Recently, I’ve travelled as far as Leeds, just to get toa record fair. They was an ordeal. Absolutely worth it for the German pressing of “Downtown” and “Another Man“by One 2 Many. In fact, you can view all of the records I bought that particular day.

So, in conclusion, yes, if you attend this record fair, there is a very high possibility I will be in attendance. Say hello. Actually, no, don’t. I don’t mix well with strangers, and I’m out the night before, so there’s a strong chance I’ll be hanging out my hoop, and not willing to talk to anyone.

If you do go, I hope you find some bargains!

RIP Mark Hollis

Less than a minute ago, I learned of the sad and untimely passing of Mark Hollis, the lead singer of Talk Talk, definitely one of my favourite bands of all time.

Wow. I don’t know what to say. I found the news completely by chance. I have a site bookmarked that lists the most recent pictures to flickr, and someone posted a picture of a Talk Talk single cover. “Wooh, I like that song”, I thought, as I randomly clicked. Up came the hashtag #RIPMarkHollis

I… I’m speechless. This post will be strewn with errors, and I don’t know if it will “make it to air” any time soon, as I’m not sure if the battery will last, but… my word.

I’m just typing a stream of consciousness right now. I genuinely loved a load f their stuff. Teearly stuff, like the single “Talk Talk” (demo version was called “Talk Talk Talk Talk”) to the commercially acceptable “It’s My Life”, the dark and grungy piano loop of “Life’s What You Make It”, which is upthere in my all-time favourite songs. There was, of course, its utterly deplorable 1990s remix (which I own a copy of), completely disowned by the band – to the point that when they released “A Sides and Besides”, they took the piss out of it, and included the original 12″ mix, with the liner notes reading something like “Trust us, this one’s better”.

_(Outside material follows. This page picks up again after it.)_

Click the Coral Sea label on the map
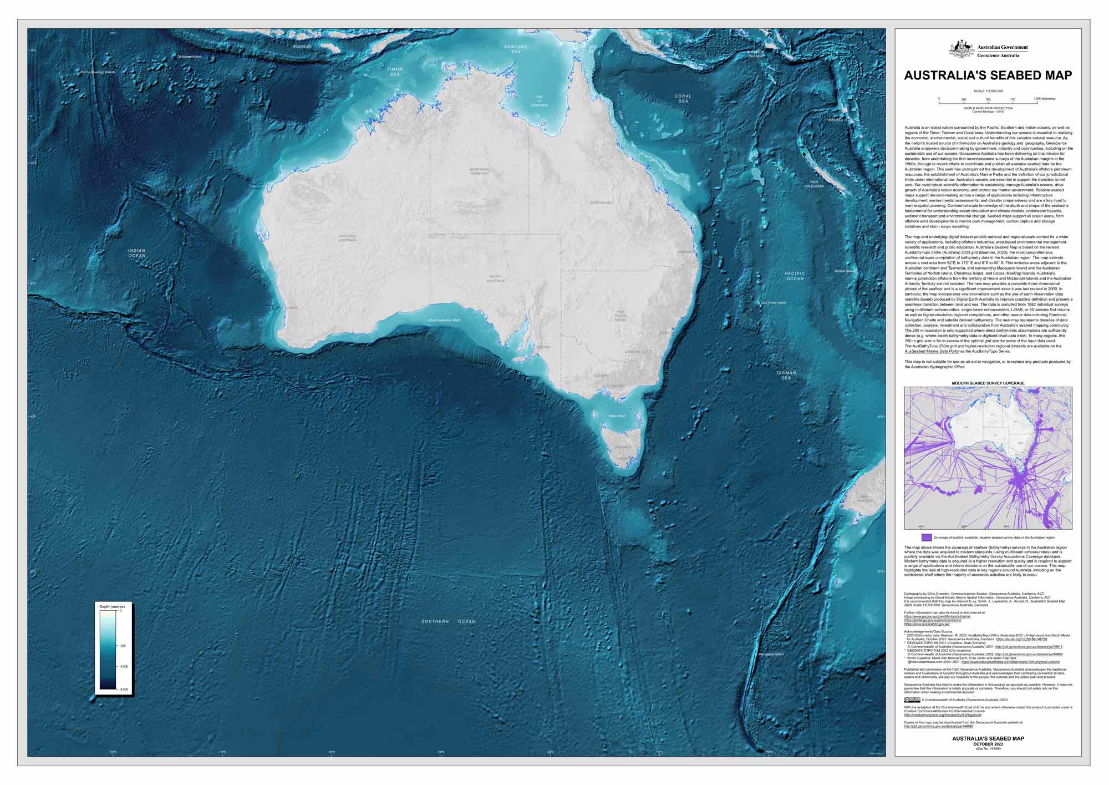Screen dimensions: 1109x785 (x=683, y=99)
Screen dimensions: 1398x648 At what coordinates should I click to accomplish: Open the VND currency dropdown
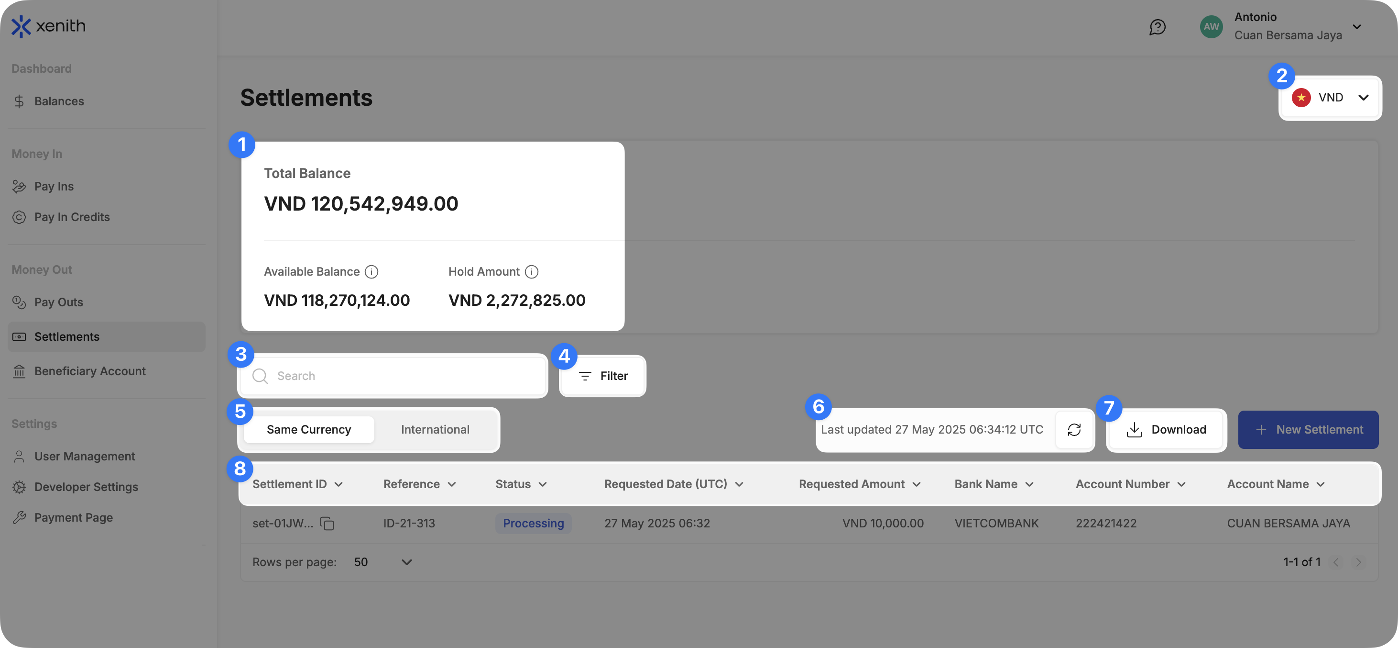coord(1330,98)
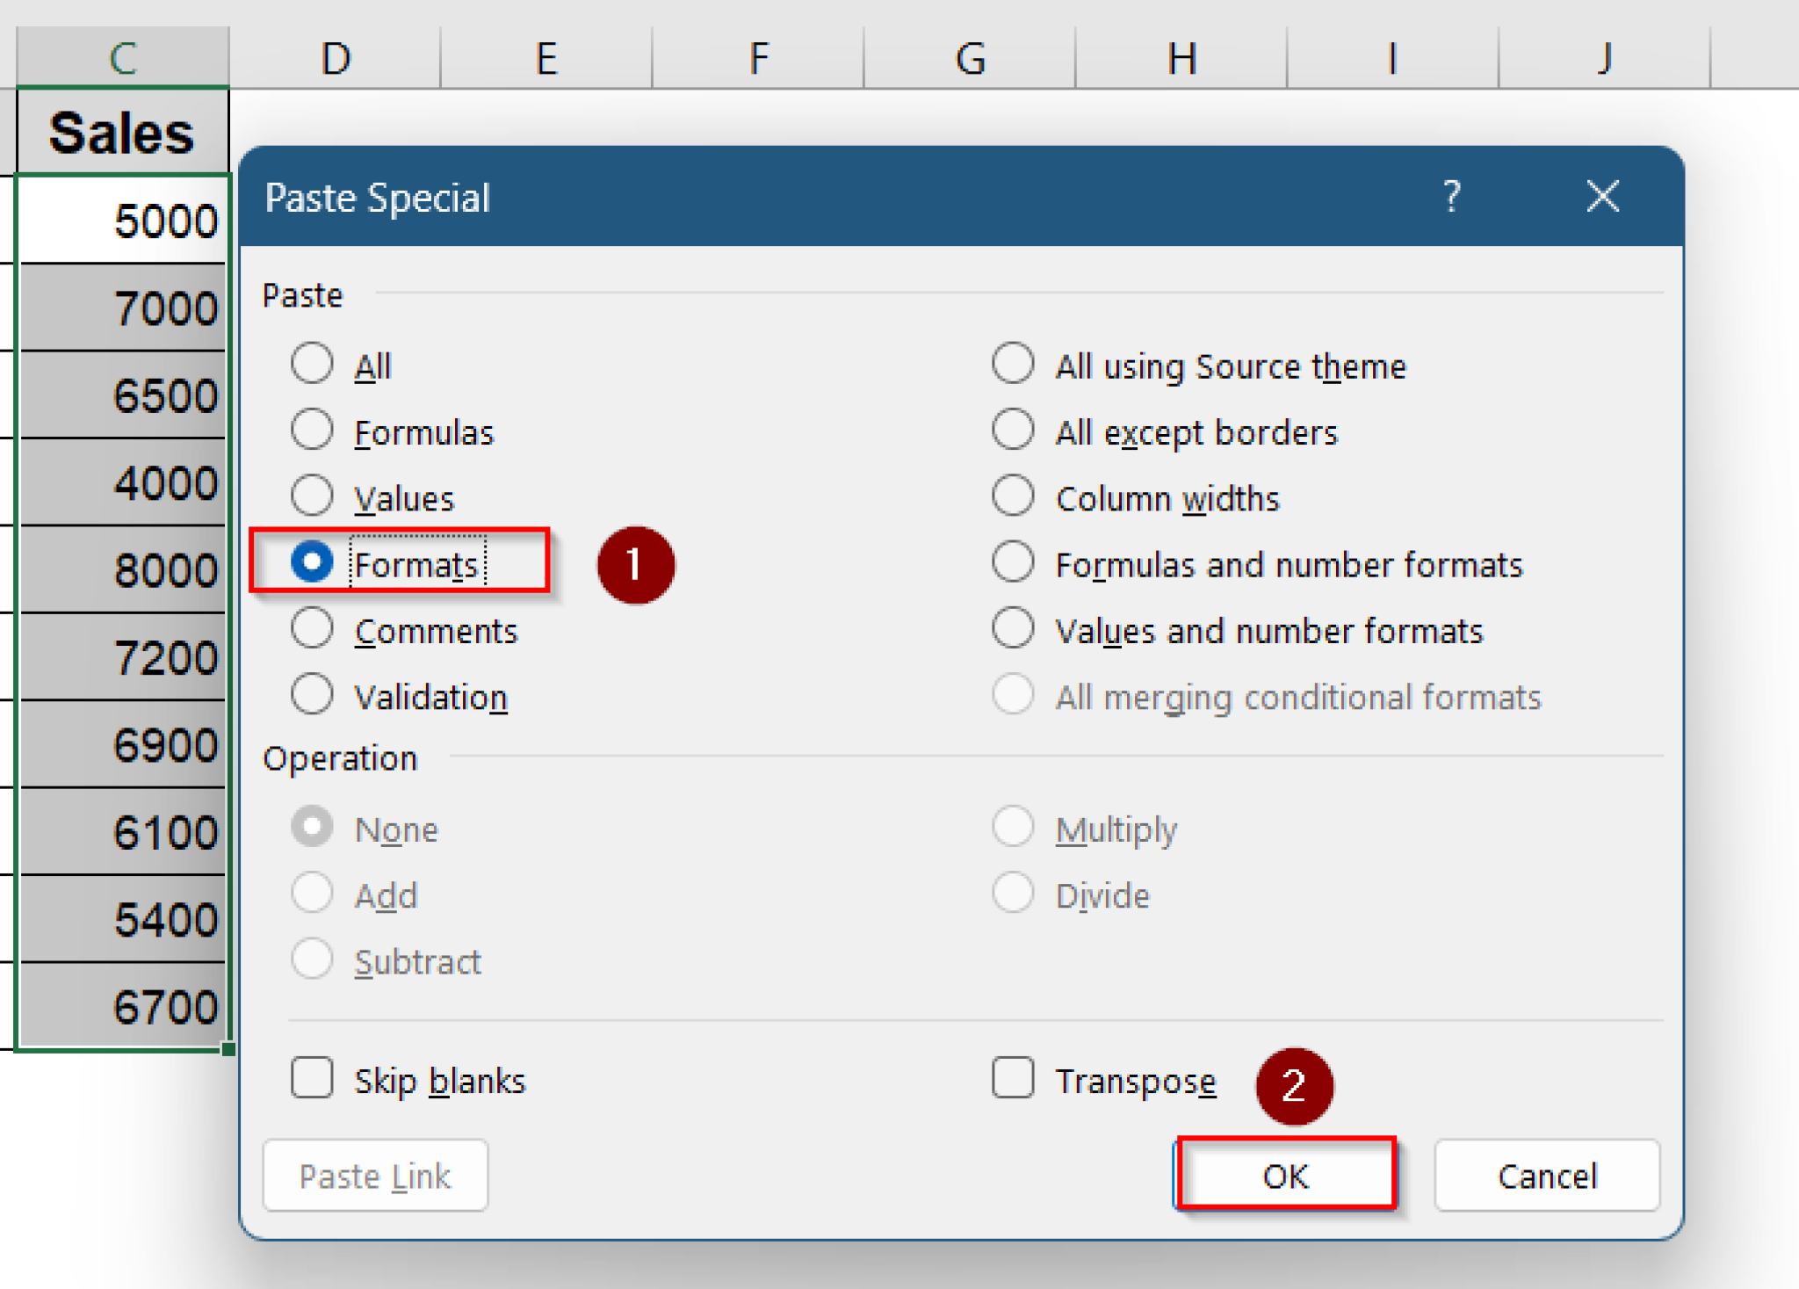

Another favourite is “Pictures of Bernadette”, and the altogether weirdness of “Happiness Is Easy”, with its strange, almost lacklustre choir of children singing some of the lyrics, and bass line that just goes anywhere it wants in parts.

I’m keeping a low profile on social media at the moment, as it jolly well sucks, but this news has made me break out the keyboard. It’s my life, don’t you forget.